I don't know what today will hold but I'm hoping for a miracle. I know that my faith is weak. I'm working on that. It's hard to let go of something and totally trust the unknown. Change is very scary. That's what today's reading from Hazelden was about.
The scariest thing is that while I know the urgency of my situation I am calm within myself and my brain can not compute the reason for this.
It's not my nature to whine. I hate to hear others do it and I hate to sound that desperate. I'm trying to keep an optimistic mood here. I'm making it minute to minute.
I've had an interview with a convience store for 3rd shift. That would be good because it would not interfere with upcoming doctor appointments which are now a necessity and Al-Anon meetings. It sounds hopeful but I'm afraid to bank on it.
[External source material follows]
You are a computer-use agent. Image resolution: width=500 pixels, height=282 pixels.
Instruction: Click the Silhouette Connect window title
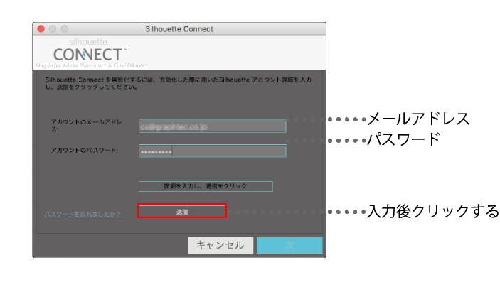(x=179, y=29)
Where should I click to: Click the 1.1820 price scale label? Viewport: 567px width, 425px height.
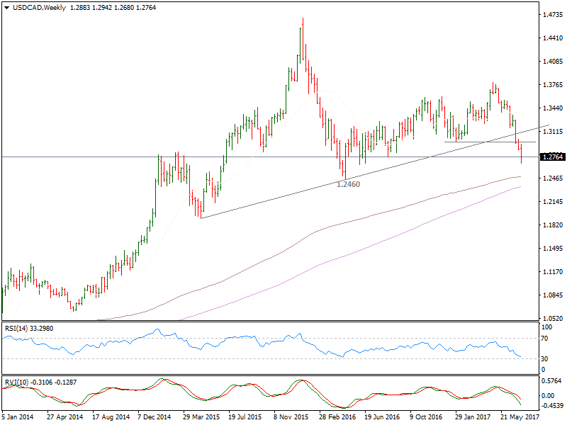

I also went by the temp agency that I am most familiar with and put in an application. There was a young man there at the same time. I went through a service manual introduction and he did not. I'm not sure what made the difference. Maybe because I'd worked through them before five years ago. Has it really been 5 years? Wow! There's a possibility I might get to go back to work at Cosmolab. I was told to call them if I had not heard anything by Friday.
I'm really hoping for Impact. That would put me back in the path of working with special needs clients, which is where my heart is. I might be able to find some resources for my mother and brother while I was at it. I've talked to Mom and Barry's state caseworker today. It sounds like they are pushing forward to find some options for both of them. I pray they can help. I know I can't any more. I'm doing well to help myself these days.
Some days are diamonds. I feel pretty good and I'm optimistic. And then some days I ride the roller coaster of emotions. I think by tonight I will be in need of a meeting. I've put out feelers with two recovery buddies to see if I can get a lift to the nearest Al-Anon meeting. Hopefully one of them will give me a lift to Lawrenceburg where I can have contact with either my current sponsor or my former sponsor.
I'm down to my last $20. I know I have to have at least $5 for the Centerstone visit on Monday. I'm really praying for a miracle here.
I pray and meditate. Maybe I'm not doing it right. I don't know. I'm beginning to think I'm crazy or something. My answer is always wait. Today it was:
The message I get from Him today is powerful. He will provide my answers and supply my needs when I most need them. He also says that as much as I may need a job and money to pay bills I have other needs that need to be met first. His message is this: As much as we need sobriety and serenity we need each other more. Our need for love (brotherly love) is what binds us together. We need to thank Him for what He has given us thus far because the best is yet to come.
My faith wanes from minute to minute because I am human. I am not divine. My small brain could never comprehend the wisdom of God. My small, limited heart can not possibly hold all the love He has to give.
Trusting myself is hard enough, to trust an invisible being is even more difficult. That's what faith is all about.
Our Al-Anon books make reference to needing a "God with skin". That's each other and we do need each other. Why did God create Eve for Adam? It was so that he wouldn't be alone. No matter what our religious belief may be we have to acknowledge a Supreme Being. He's here for all of us, that includes impossible, cantankerous old me.
I have to have faith that things will work out. It's hard. I'm struggling. Sometimes I feel so alone. I don't know if it's hormones or if it's me surrendering my self-will. I don't know what makes me waver. I wish I had the conviction of Job.
I guess I need to tell myself the same thing I tell others when they call- How dare I be human, don't do that any more! Meaning forgive myself for my wavering faith and try harder.